経営論で名高いドラッカーが「これからの世界を左右する支配的な要因は…人口構造の変化である」と指摘した(※1) ように、人口構造変化は経済社会に極めて大きな影響を及ぼしている。一例を挙げると、日本を含む先進各国では、ベビーブーマー(日本では“団塊の世代”)が若者になった1970年前後に激しい学生運動が展開されたが、これは、人口学的には、「若者人口の爆発的増加は、社会の不安定化・暴力化を招く」と説明できる(※2)。

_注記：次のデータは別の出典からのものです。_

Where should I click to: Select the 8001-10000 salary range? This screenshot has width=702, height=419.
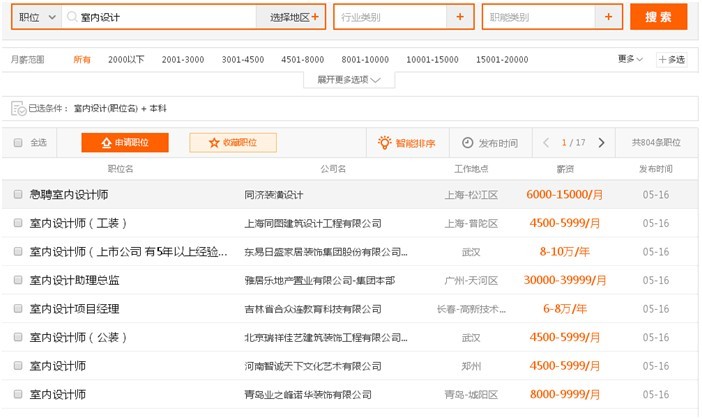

では、人口学が予見する日本の未来はどのようなものだろうか?
現在の日本は、人類史上類を見ない速さで少子高齢社会に突き進んでいるので、「若年人口爆発→社会の不安定化」のような経験則には頼れない。しかし、人口構成がどのように変化するかは、ドラッカーの言葉を借りれば「すでに起こった未来」としてほぼ確定している。国立社会保障・人口問題研究所の推計によると、30年後の2039年には人口の過半数が55歳以上になる。これは日本が巨大な「準限界集落」と化すことを意味する。さらに、下の二つのグラフを見比べれば、少子高齢化が日本社会に与えるショックの途方もない大きさが理解できるだろう。2055年というと遠い先のように感じるかもしれないが、今年23歳の1986年生まれなら69歳である(まだ現役かもしれない)。発生が確実な巨大地震に備えて耐震補強をするように、社会保障制度などの経済社会システムを少子高齢化という巨大ショックに耐えられるよう「補強・免震化」しておかなければ、彼らの老後生活は「崩壊」しかねないのである。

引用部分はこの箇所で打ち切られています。